─── Exercise input ───

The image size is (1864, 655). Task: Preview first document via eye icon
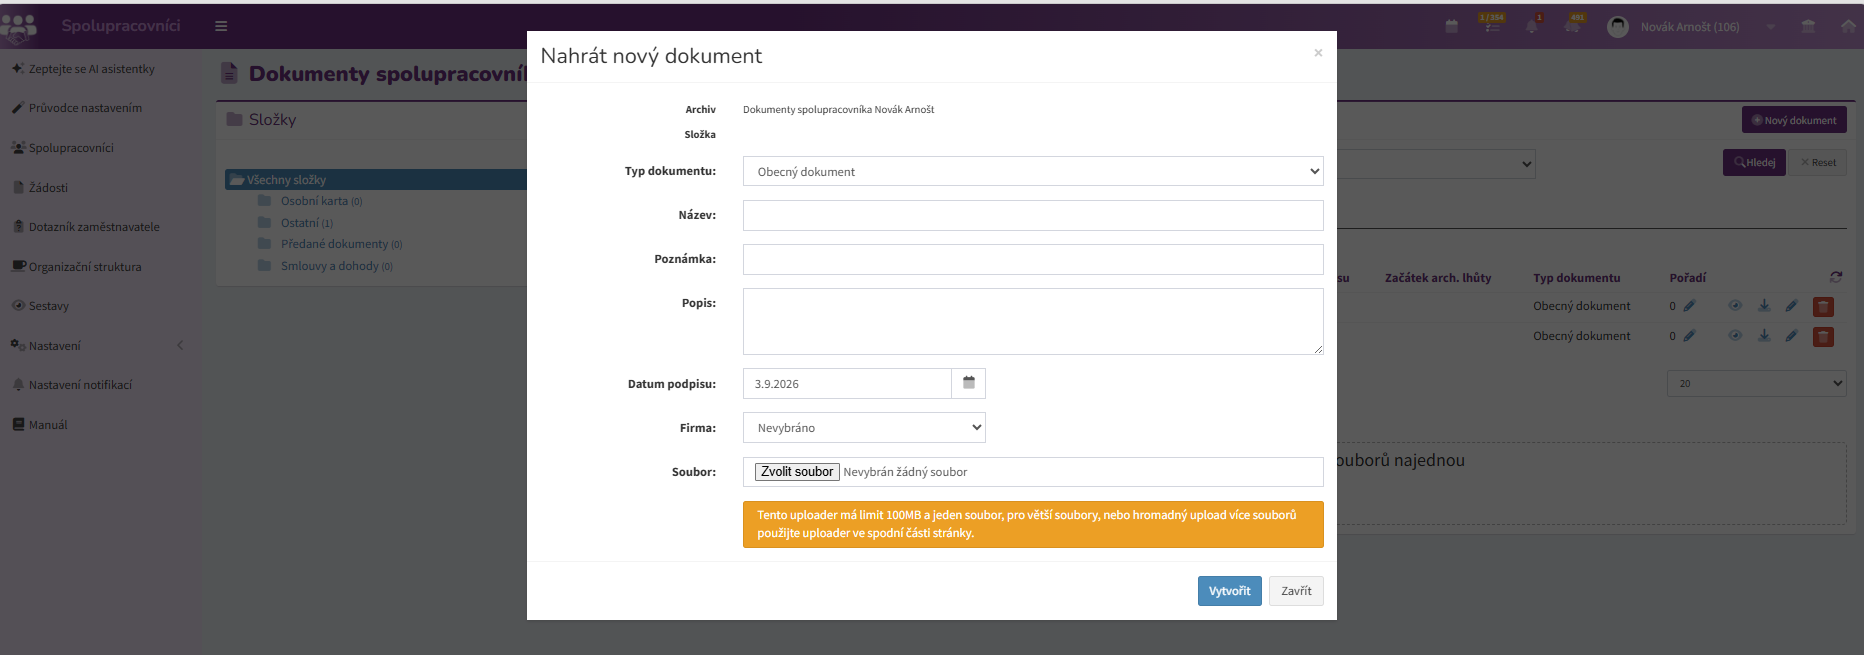pos(1735,306)
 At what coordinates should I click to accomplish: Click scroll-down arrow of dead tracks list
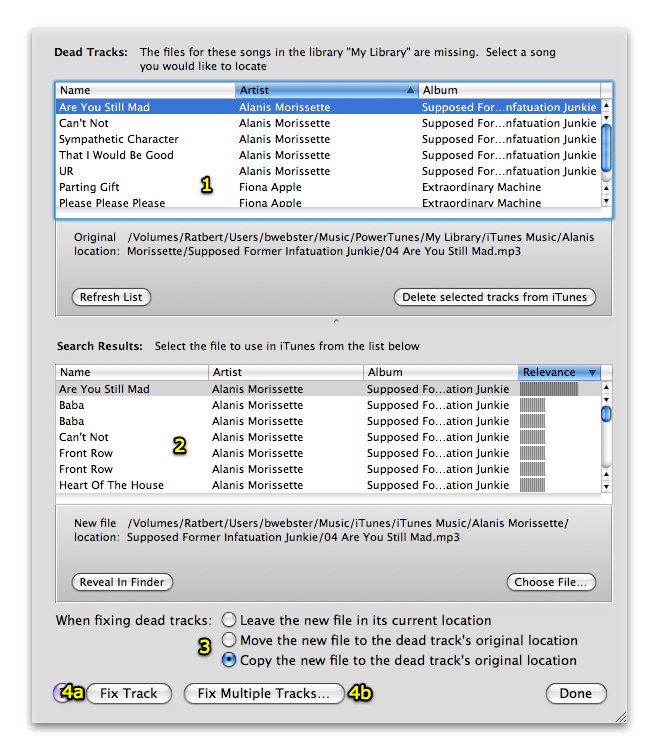606,200
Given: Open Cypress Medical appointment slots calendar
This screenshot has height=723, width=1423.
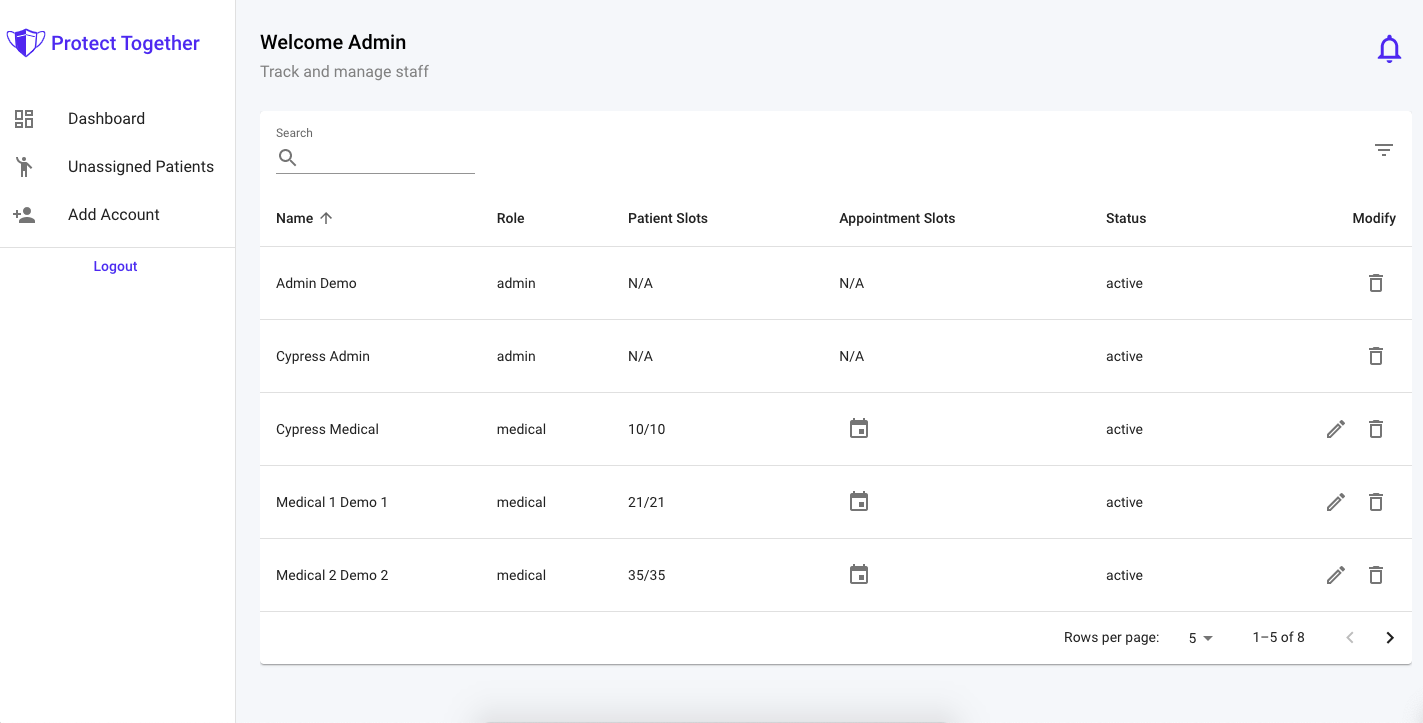Looking at the screenshot, I should pyautogui.click(x=859, y=429).
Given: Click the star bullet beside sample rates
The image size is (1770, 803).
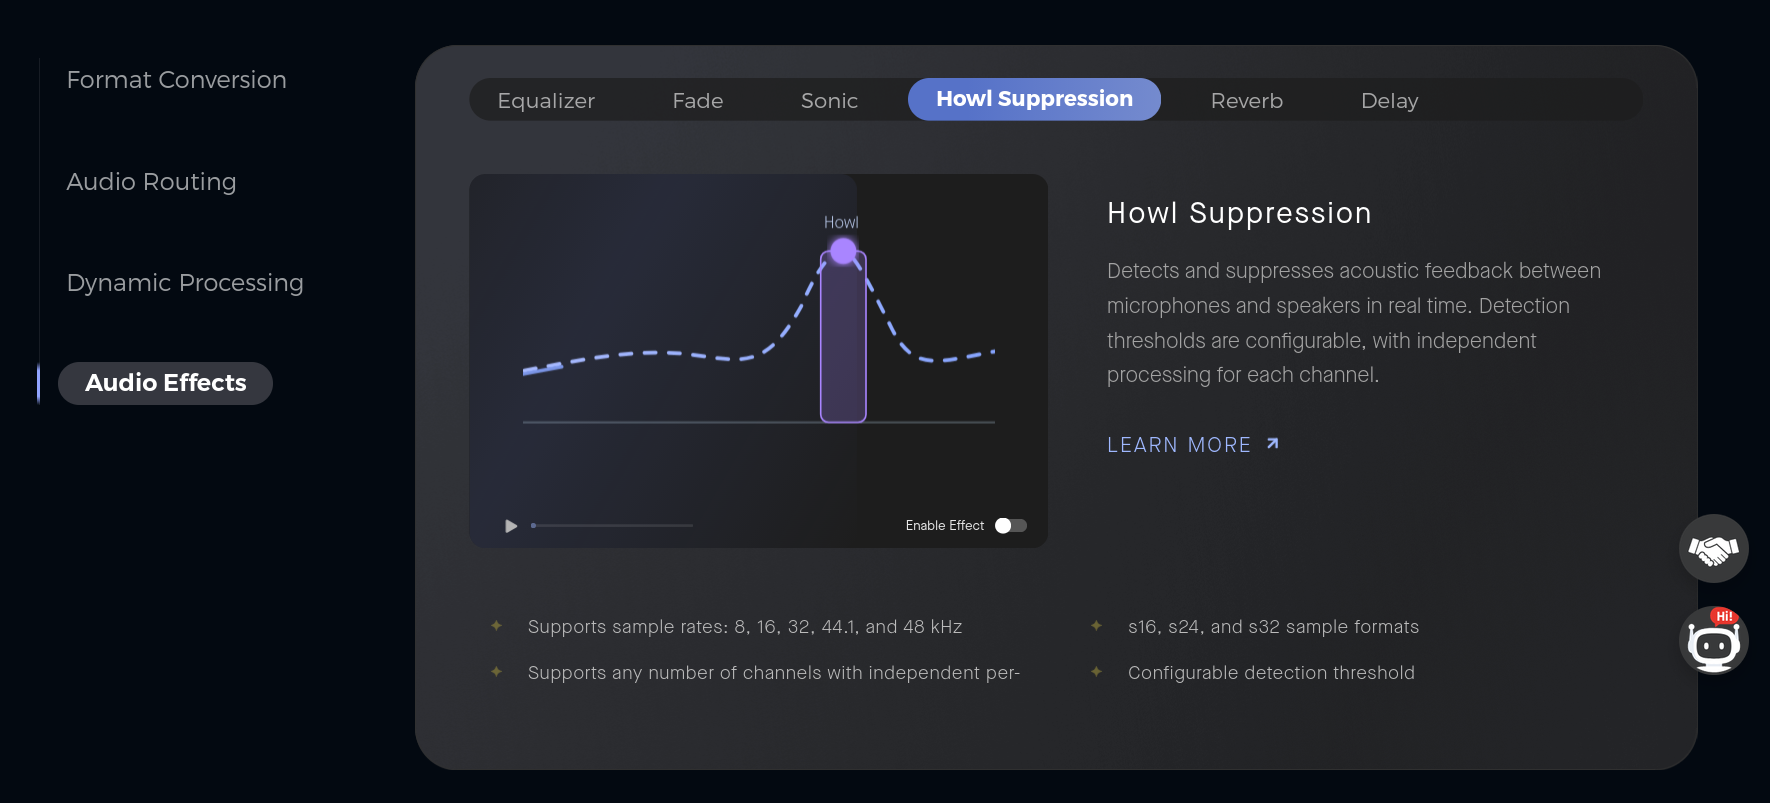Looking at the screenshot, I should [496, 626].
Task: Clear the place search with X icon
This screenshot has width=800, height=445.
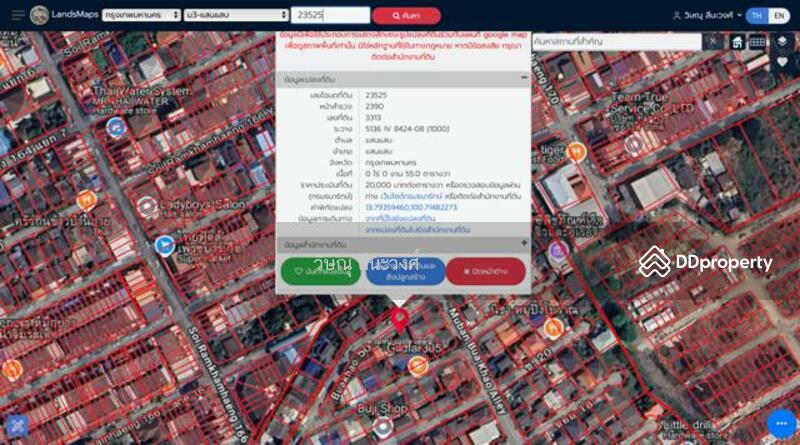Action: click(x=712, y=42)
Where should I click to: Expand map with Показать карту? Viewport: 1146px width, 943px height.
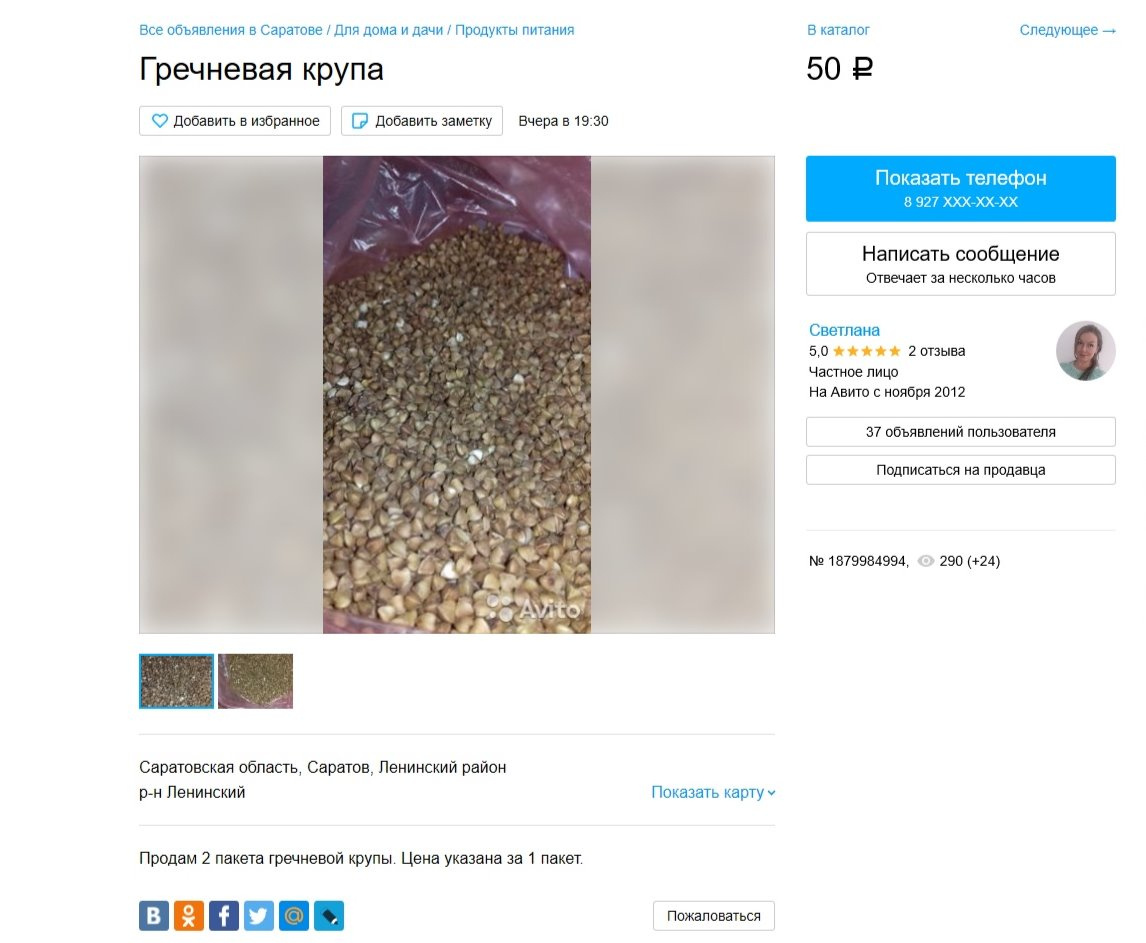tap(713, 792)
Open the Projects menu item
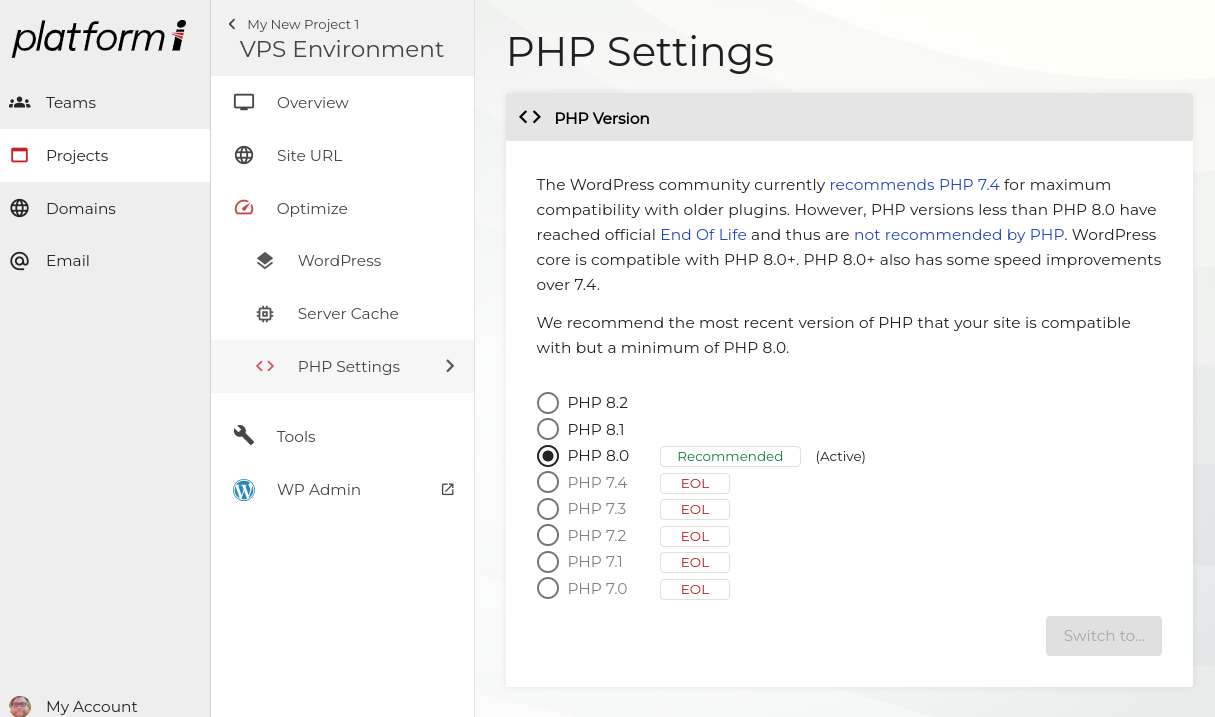The image size is (1215, 717). click(x=77, y=155)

───

▸ **Your goal**:
For the word "Given", go through the records and show each line that carries it.

▸ **Response below**:
Given: Open Cypress Medical appointment slots calendar
Given: Click the star bullet beside sample rates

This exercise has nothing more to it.